Nancy Qian is the James J. O'Connor Professor at Kellogg MEDS and a professor of the Department of Economics by courtesy appointment. Nancy is a native of Shanghai, China, holds a Ph.D. in Economics from MIT, was a Harvard Univeristy Academy Scholar post-doctoral fellow, and an Associate Professor at the Dept. of Economics at Yale University prior to Kellogg.
Professor Qian's research uses data to understand the determinants of economic development, especially in relation to political economy and long-run growth. Her work examines the economic determinants and consequences of formal institutions, such as elections, and cultural norms, such as gender preference and racial identity. She uses economic frameworks and empirical evidence to resolve historical puzzles, such as the causes of the Great Chinese and Soviet Famines, or the presence of local democracy within autocratic regimes.
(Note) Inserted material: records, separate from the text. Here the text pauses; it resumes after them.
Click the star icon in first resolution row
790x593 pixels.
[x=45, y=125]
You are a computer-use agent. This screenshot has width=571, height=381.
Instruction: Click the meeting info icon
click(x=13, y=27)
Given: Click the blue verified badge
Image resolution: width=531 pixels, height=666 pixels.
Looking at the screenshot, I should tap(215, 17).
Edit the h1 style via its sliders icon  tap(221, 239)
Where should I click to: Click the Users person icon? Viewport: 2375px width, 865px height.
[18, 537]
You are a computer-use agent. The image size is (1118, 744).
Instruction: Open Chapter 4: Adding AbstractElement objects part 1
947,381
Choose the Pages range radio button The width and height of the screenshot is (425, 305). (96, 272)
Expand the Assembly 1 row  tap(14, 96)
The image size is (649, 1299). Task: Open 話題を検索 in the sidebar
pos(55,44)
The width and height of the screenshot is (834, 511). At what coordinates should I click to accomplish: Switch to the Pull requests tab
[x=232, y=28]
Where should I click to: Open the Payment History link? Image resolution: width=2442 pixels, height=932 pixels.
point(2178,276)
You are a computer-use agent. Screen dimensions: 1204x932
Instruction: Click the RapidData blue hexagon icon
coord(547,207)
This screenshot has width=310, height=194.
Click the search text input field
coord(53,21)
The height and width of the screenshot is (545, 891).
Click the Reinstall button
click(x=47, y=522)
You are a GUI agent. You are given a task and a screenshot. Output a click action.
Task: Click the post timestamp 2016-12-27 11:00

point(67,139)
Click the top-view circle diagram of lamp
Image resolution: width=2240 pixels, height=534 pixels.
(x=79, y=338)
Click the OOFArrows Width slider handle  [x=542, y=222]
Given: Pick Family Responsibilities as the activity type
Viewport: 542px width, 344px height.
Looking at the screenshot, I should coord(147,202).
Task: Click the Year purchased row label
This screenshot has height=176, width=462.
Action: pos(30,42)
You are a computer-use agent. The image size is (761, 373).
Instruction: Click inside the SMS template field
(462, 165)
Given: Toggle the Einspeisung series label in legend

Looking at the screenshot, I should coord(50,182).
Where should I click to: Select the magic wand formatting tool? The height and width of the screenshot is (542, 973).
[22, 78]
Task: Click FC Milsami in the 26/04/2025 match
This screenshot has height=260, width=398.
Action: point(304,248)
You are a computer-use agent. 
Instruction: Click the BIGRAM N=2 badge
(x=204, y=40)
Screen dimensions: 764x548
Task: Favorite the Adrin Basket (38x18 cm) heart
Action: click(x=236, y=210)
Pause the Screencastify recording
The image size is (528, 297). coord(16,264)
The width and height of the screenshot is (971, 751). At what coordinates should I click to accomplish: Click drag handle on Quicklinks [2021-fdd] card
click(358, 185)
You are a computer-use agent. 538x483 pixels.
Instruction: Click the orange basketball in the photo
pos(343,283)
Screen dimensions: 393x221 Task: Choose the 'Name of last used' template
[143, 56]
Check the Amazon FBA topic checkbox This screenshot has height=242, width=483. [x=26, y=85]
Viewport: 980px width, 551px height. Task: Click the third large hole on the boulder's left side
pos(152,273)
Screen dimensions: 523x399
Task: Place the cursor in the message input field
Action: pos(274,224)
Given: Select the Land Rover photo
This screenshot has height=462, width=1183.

Her work spans a large number of current and historical contexts such as former Eastern Bloc countries, the United States and sub-Saharan Africa.
Her research has been published in top academic journals and featured in media outlets such as the Wall Street Journal and National Public Radio. She is the recipient of many prestigious awards and grants. She serves in several editorial positions and has consulted for agencies such as The World Bank, the Global Development Network and the China Development Bank.
She regularly attends worskhops in development economics, political economy, and co-organizes of the Northwestern Economic History Seminar. She founded China Econ Lab, an independent international organization that promotes rigorous research about the Chinese Economy, and the China Cluster for Northwestern's Global Poverty Research Lab. She leads the development economics initiative for Kellogg.
In her spare time, she spends time with her family, writes opinion columns, appears on news outlets such NPR or Channel News Asia, and is working on her first book, which is planned for publication in 2023 with the University of Chicago Press.
Development Economics, Political Economy, Historical Development
Economic Development, Political Economy, Economies of the Population, Development Economics, Empirical Methods, Interdisciplinary Perspectives on Population
Inference with big data is central to business today, where evidenced-based decisions are highly valued. Doing this is difficult because real world situations are often complex and fast-paced, and data can be simultaneously "big" and yet imperfect. In the real world, one has to analyze data for different types of decisions and situations and is rarely in the position of choosing his/her ideal data or setting. This means that the quality of the data and the method with which one can make inferences vary greatly across contexts. Moreover, handling big data, where one cannot visualize the entire dataset and visually identify problems, requires knowledge of advanced regression modeling and post-estimation techniques. Business leaders in such situations need to extract useful insights from data with advanced statistical modelling, and to communicate these insights in a non-technical and intuitive way so that others can understand.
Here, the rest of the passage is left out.